◆ DOCUMENT EXTRACT ◆
Attorney general candidates critique Ohio’s response to drug-abuse crisis

The Columbus Dispatch | Jim Siegel

As drug-overdose deaths in Ohio continue to hit shocking record highs, Dave Yost doesn’t want to just tweak the state’s effort to combat the heroin and opioid crisis.

“A great deal of what we think is wrong, and we need to do things substantially differently,” said the state auditor and Republican nominee for attorney general.

From criminal penalties to more efficient treatment options to modernized prevention methods, Yost said it’s urgent that the state better deal with an addiction crisis that has the potential to rot out a society.

“We’ve got to get this right. We’ve got to challenge the conventional wisdom and not just appropriate more money,” he said in a recent meeting with The Dispatch editorial board.

Yost noted, for example, that the $182 million that state lawmakers earmarked in June 2017 to address the drug crisis is divided into dozens of buckets, which he called “a lesson for how the legislature works when they want to solve a problem by spending money”…

Yost said he accepts that “we can’t arrest our way out of this problem.” He wants to see simple drug possession charged as a misdemeanor, with a focus on community intervention.

But drug dealers, describe by Yost as spreading the problem like a virus, should be locked up on felony charges.

“We need to go through the drug code and make sense of it,” he said.

Ohio also needs to be smarter about treatment, Yost said.

“You’d get the impression if you listen to the discussion that if we just weren’t so stingy and just spent enough on treatment, we would be OK,” he said.

Yost, whose office is preparing to do a performance audit of the Department of Mental Health and Addiction Services, said money flows to county boards for treatment, but “there are no reliable statewide efficacy statistics.”

New medically assisted treatment protocols are getting better results and should be prioritized over programs that have more of a “revolving door” of relapses, he said.

◆ WORK TO BE COMPLETED ◆
Condense the paragraph in the Ohio drug-crisis article that begins "Yost, whose office is preparing" into a shorter version that keeps its main facts.

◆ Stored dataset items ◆

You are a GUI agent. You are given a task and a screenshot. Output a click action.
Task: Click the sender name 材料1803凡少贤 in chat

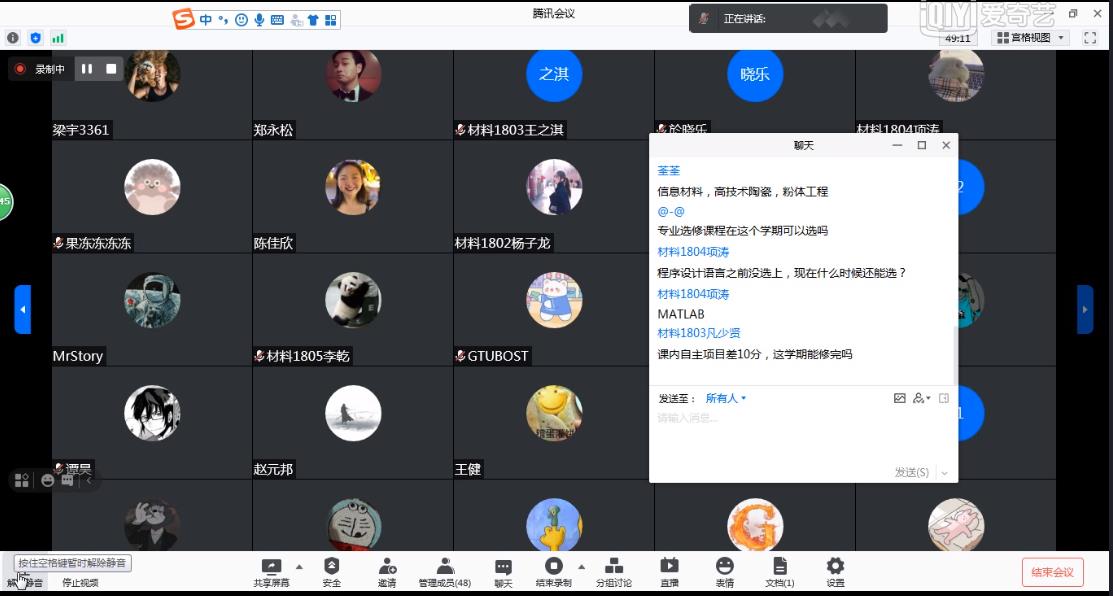pos(698,333)
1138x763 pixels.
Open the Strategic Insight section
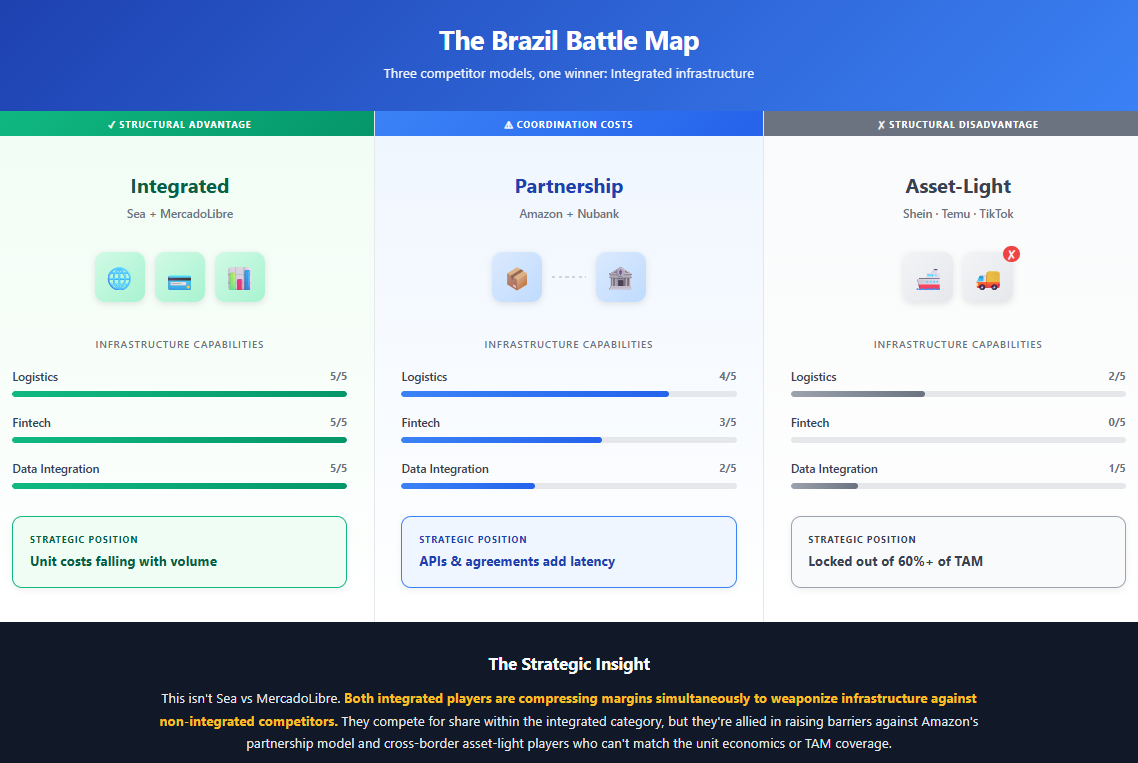coord(568,663)
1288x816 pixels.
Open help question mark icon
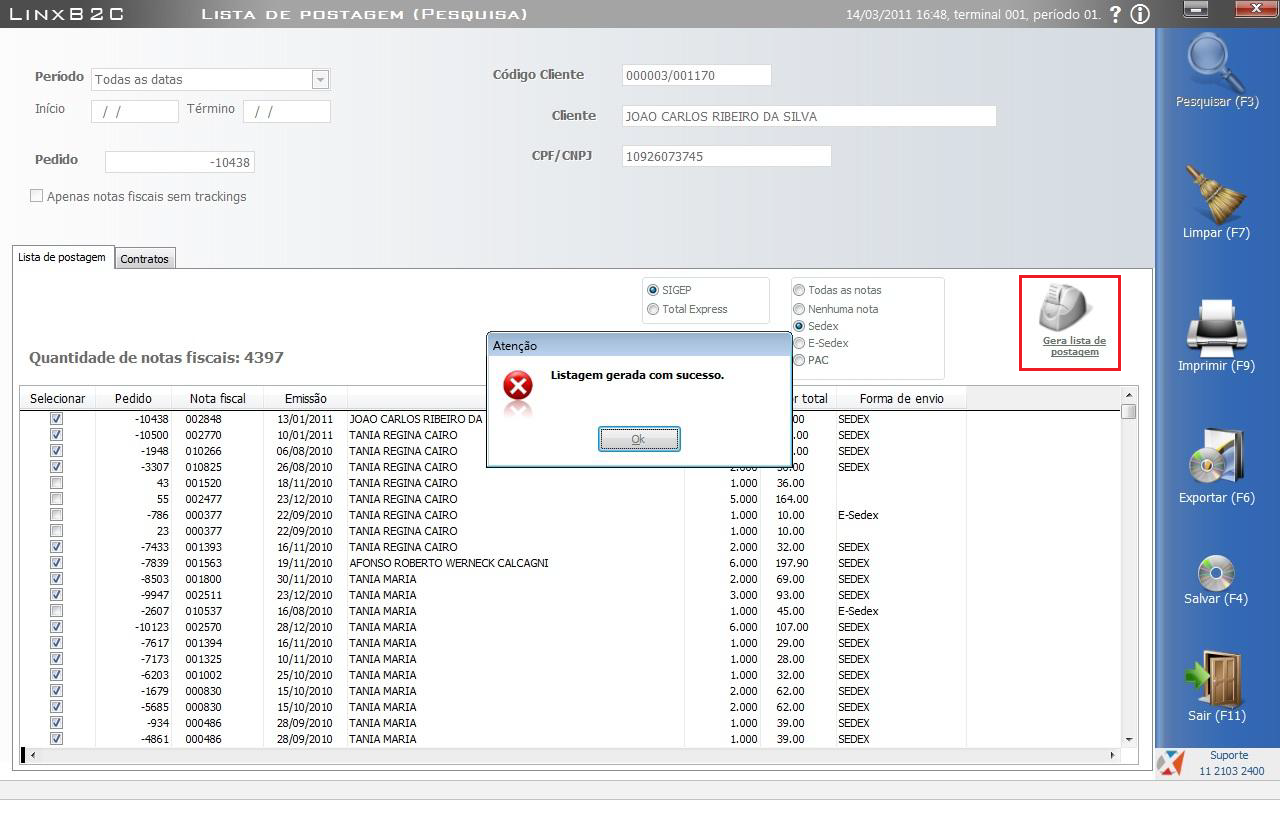[x=1115, y=15]
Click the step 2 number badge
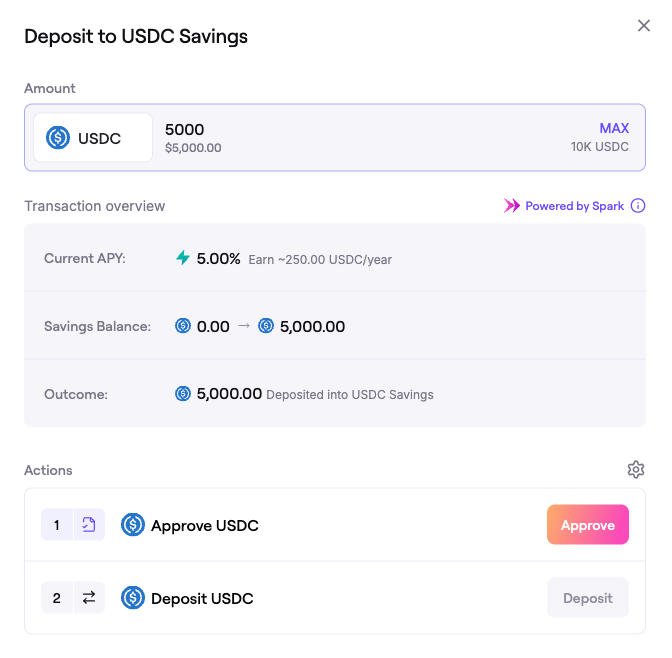The image size is (672, 658). pyautogui.click(x=57, y=598)
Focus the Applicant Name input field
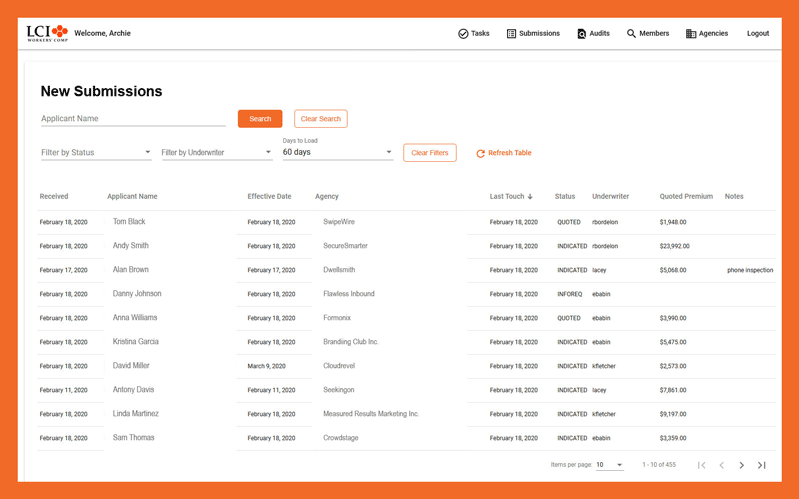This screenshot has height=499, width=799. click(x=133, y=119)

◆ ANSWER BOX ◆
Yost's office plans a performance audit of the Department of Mental Health and Addiction Services. He said treatment money goes to county boards, but "there are no reliable statewide efficacy statistics."